The Big Picture writes Could GPS Spoofing Cause Another Flash Crash?. Many financial systems use GPS to get accurate timestamps (GPS works by putting atomic clocks in satellites and broadcasting timestamps, your GPS clock is the most accurate you have). It turns out civilian GPS is easy to spoof, just fly a drone and broadcast fake timestamps. Apparently the major exchanges protect against this (not sure how, maybe they have their own atomic clocks) but high frequency traders (who really demand nanosecond accuracy) who are co-located to exchanges (to keep wires short) may be vulnerable.
4 comments:
If the definition of insider trading is:
The buying or selling of a security by someone who has access to material, nonpublic information about the security.
Then, how can high frequency trading not be considered a form of insider trading?
Does the general investing public have access to the nanosecond trading information used by the high frequency traders ?
TT
Yeah it's a hard question. I'm not sure how to access the information publicly but I know (some) exchanges are selling closely located server racks to keep the wires short since that's impacting trade times. Now if those are available to anyone (for a fee) that might count as too the public. After all, I can't make a trade on the NYSE, I have to go through a broker.

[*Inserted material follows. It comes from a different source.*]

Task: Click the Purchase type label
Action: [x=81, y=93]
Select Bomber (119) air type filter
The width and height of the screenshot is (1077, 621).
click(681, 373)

I don't know all the details but could believe it's similar for wanting to buy into HFT algorithms offered by a broker.
Also I think your definition is slightly off. I think insider trading is about material nonpublic info about a company, not the security. As I understand it, the only things HFT uses are things like the price and volume, which strikes me as meta information. The price in a given nanosecond is certainly not anything that an insider (or really anyone) knows.

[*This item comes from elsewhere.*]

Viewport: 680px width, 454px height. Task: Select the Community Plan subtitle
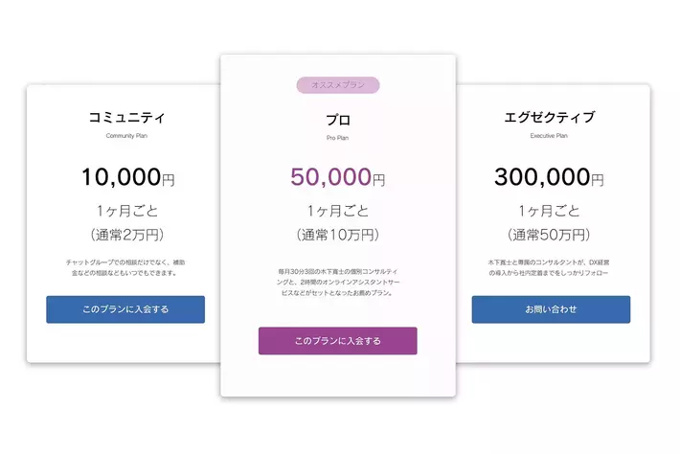coord(126,136)
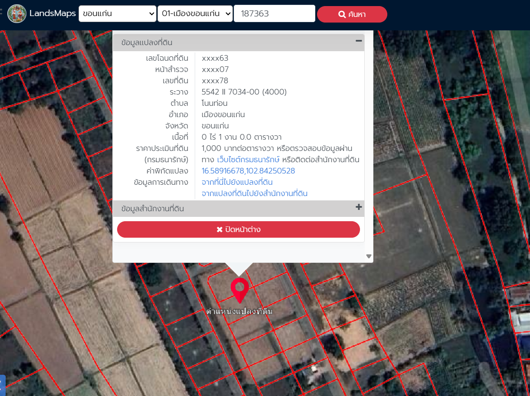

I have some (preliminary) concerns about HFT but don't know enough to really feel informed. It strikes as Olympic fencing (to make a current analogy). Something that started off sensibly and has evolved into something fairly ridiculous. Fencing looks to me as both people stab each other and then immediately look to the judges to find out who stabbed the other while on the offensive (it's not even who stabbed first because the electronics tell that).

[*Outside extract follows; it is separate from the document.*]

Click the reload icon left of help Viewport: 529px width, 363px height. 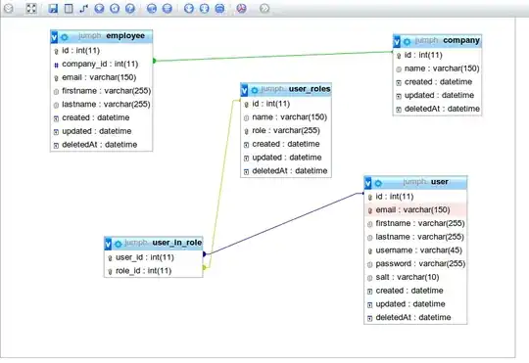point(115,9)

Faster trades are fine, but at some point it crossed the line from the original definition of market to something where now computers are talking to each other. There are perhaps some benefits but it's not clear to me there aren't bad unintended consequences. Reminds me too much of the original Star Trek episode A Taste of Armageddon.
For some interesting analysis of some of this HFT I found NYNEX, who seems to sell software and the historical data for trading analysts, but also has this ongoing research link where they try to dissect what is causing things like the Flash Crash, the Knight Capital issue and their issues with HFT trading in general. It is interesting even if much of it is inscrutable to the uninitiated like myself. You may find it interesting, and there are pretty graphs.